**To be done:**
Rewrite the lines from the line with "Task: Click the search magnifier icon" up to and including the line with "Viewport: 524px width, 353px", swapping "icon" for "button" and keeping everything else the same. Leave the pictures out.

**Word and item position data:**

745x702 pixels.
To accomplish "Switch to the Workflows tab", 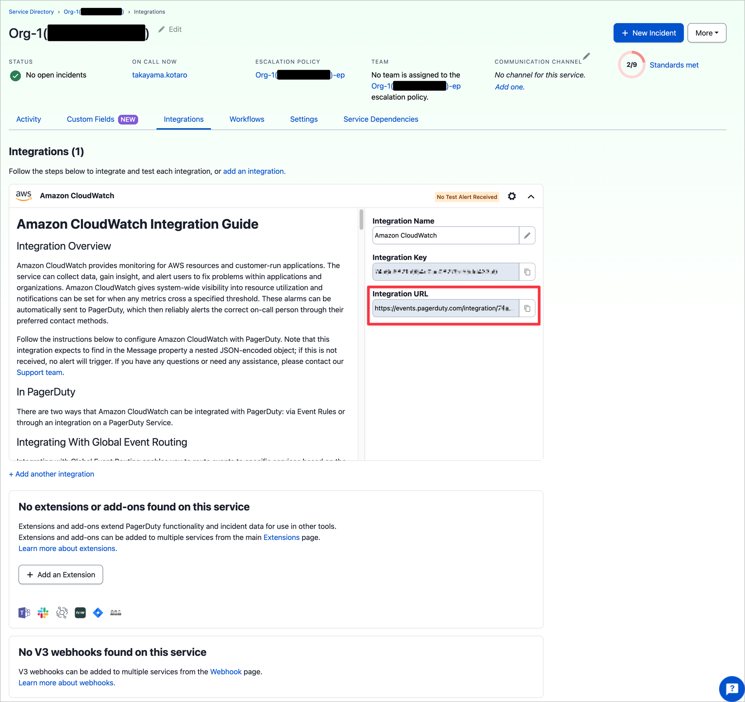I will pos(247,119).
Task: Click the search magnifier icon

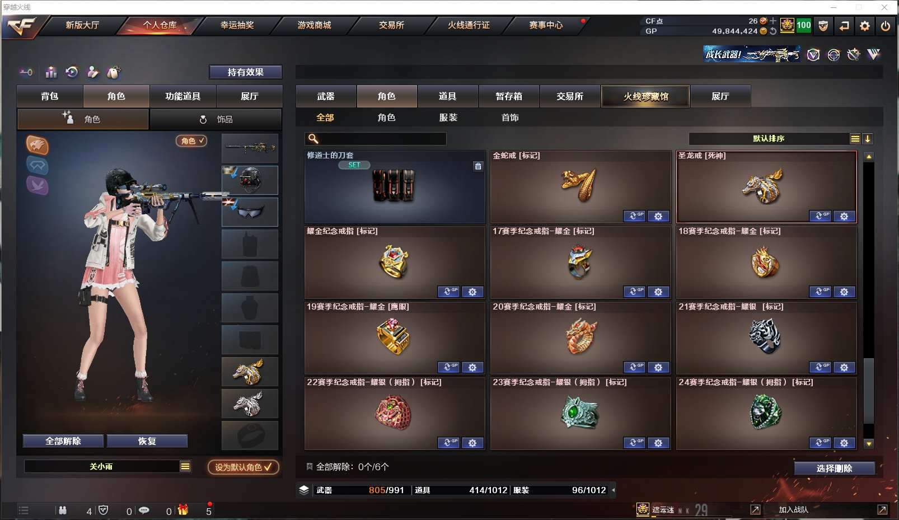Action: click(313, 139)
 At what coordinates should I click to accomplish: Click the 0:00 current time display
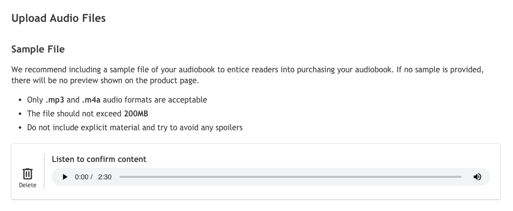(x=81, y=177)
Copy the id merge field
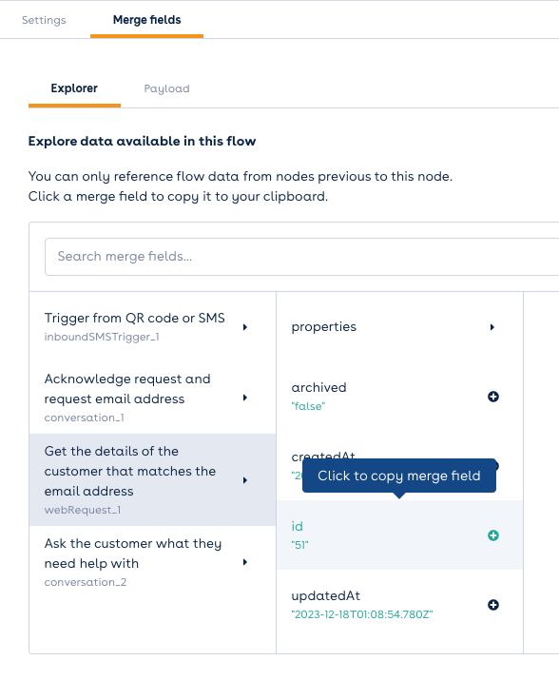559x680 pixels. [x=399, y=534]
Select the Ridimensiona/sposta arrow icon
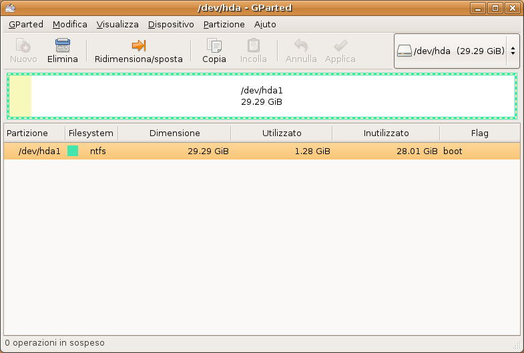Viewport: 524px width, 353px height. [138, 45]
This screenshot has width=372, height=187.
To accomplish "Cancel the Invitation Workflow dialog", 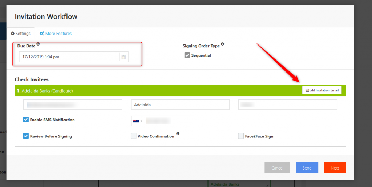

**Worked answer:**
Task: Click the search magnifier button

Action: click(313, 139)
 At what coordinates should I click to accomplish: Click the 0:00 current time display
(x=81, y=177)
Copy the id merge field
559x680 pixels. [x=399, y=534]
Select the Ridimensiona/sposta arrow button
Viewport: 524px width, 353px height. [138, 45]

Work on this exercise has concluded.